Via Eliana Johnson, who reports that these two spots will be rolling out in New Hampshire tomorrow to try to stop Christie before he passes Rubio there as the establishment favorite. He’s within three points of Rubio in each of the last three polls conducted in the state and actually led Rubio in one taken in early December. I’ve been working on the assumption that all of that will change once Rubio inevitably starts rolling out big endorsements, but maybe Team Marco is less confident than I am. It does seem like Christie has the momentum in the state, even though Rubio is reliably, if narrowly, ahead. Why is that? Is it a simple matter of media coverage? I.e. we spent the better part of last year reading story after story about how Rubio was a serious threat to win the nomination while Christie was a scandal-addled also-ran, but within the past month or so, that’s flipped. Most of the coverage about Christie has been positive, about how he’s making inroads in New Hampshire after having been left for dead, while most of the buzz about Rubio has to do with whether he’s doing enough stumping in the early states to compete seriously. The “momentum” may be just one or two more news cycles away from changing back to Rubio again.

For what it’s worth, though, while Christie is too far towards the center for me to support him over, say, Ted Cruz, he does strike me as far more engaging on the stump when I watch his clips from NH than Rubio does. Rubio is a disciplined politician but sometimes to a fault; often I have the sense that he’s talking at the audience, not to them. (Sarah Palin recently called him “robotic,” which isn’t exactly true but isn’t exactly false either.) That’s not a problem, I assume, for the many New Hampshirites who haven’t been paying attention and are only now hearing him for the first time, but if you’ve heard his shtick before and you’re not a true-blue Rubio diehard, it seems increasingly underwhelming. Christie, on the other hand, always seems like he’s talking to you, not at you. He’s got his script too — the now-famous speech on drug addiction that went viral on YouTube was a bit he’s done at other events — but he achieves a degree of personal engagement that Rubio (or Cruz) can’t quite get to. They’re speechmakers; Christie and Trump are talkers. Maybe the latter works better on me because I was raised in New York and their manner seems familiar and relatable in a way that it doesn’t for others, but some New Hampshirites are obviously responding too. We’ll know in a month how much it mattered.

Two ads from Team Marco here, one aimed at conservatives and the other at independents who might like Christie’s centrist, mavericky style. Christie’s got a ready answer to the second ad: He’s stuck with a Democratic legislature, just like Rubio’s stuck with a Democratic filibuster in the Senate. That’s why neither of them can get much done. The first ad will be harder for him to answer, though, and the kicker made me laugh. I think this is actually a defensive ad as much as it is an attack ad insofar as Rubio himself is frequently labeled the most Obama-esque candidate in the race.

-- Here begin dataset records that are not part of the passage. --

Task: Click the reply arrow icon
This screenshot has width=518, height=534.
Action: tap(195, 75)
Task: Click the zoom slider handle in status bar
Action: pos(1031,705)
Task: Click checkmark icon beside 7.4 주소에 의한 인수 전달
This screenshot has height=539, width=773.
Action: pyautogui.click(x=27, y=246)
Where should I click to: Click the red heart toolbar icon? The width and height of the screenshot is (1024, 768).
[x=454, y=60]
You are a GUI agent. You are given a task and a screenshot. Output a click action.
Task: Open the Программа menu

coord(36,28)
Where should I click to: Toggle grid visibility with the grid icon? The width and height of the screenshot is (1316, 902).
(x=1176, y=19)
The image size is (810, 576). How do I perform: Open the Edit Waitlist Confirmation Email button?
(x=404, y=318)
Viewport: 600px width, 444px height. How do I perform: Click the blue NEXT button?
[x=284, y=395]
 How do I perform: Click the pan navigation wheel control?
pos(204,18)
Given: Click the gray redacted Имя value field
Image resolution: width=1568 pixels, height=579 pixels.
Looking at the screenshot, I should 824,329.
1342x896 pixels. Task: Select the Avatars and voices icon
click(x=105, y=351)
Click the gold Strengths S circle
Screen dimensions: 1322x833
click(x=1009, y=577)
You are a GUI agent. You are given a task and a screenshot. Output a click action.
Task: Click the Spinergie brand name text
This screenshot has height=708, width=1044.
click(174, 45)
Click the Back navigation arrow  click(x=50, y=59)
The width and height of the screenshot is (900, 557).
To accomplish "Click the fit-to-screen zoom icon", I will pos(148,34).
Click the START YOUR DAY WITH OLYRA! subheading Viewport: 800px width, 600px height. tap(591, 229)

Christie’s rap on Rubio is that he’s a young first-term senator who hasn’t governed anything, just as O was; Team Rubio’s rebuttal is that Christie’s a lot more like Obama where it counts, on policy, than Marco is. It’s a great spot. Should work like a charm on the conservatives in New Hampshire who currently prefer Christie to Rubio or Ted Cruz. Are there any conservatives in New Hampshire who prefer him to Rubio or Cruz?

Exit question: Why waste money attacking Christie instead of the frontrunner Trump? Is Team Rubio playing for a second-place finish in New Hampshire?

Update: Christie hits back:

“I just wonder what happened to the Marco who so indignantly looked at Jeb Bush and said ‘I guess someone must have convinced you that going negative against me helps you,'” Christie said on Bloomberg TV’s “With All Due Respect.” “I guess that same person must now have convinced Marco that going negative against Chris Christie is what he needs to do.”…

“If Senator Rubio would just show up for work once in a while, he’s only got one job, he’s got to cast votes in the United States Senate,” Christie said. “If he thinks that’s a worthless job, which he has basically said before, he should resign it. If he doesn’t, then he should show up and vote.”

The next month is going to be funfunfun.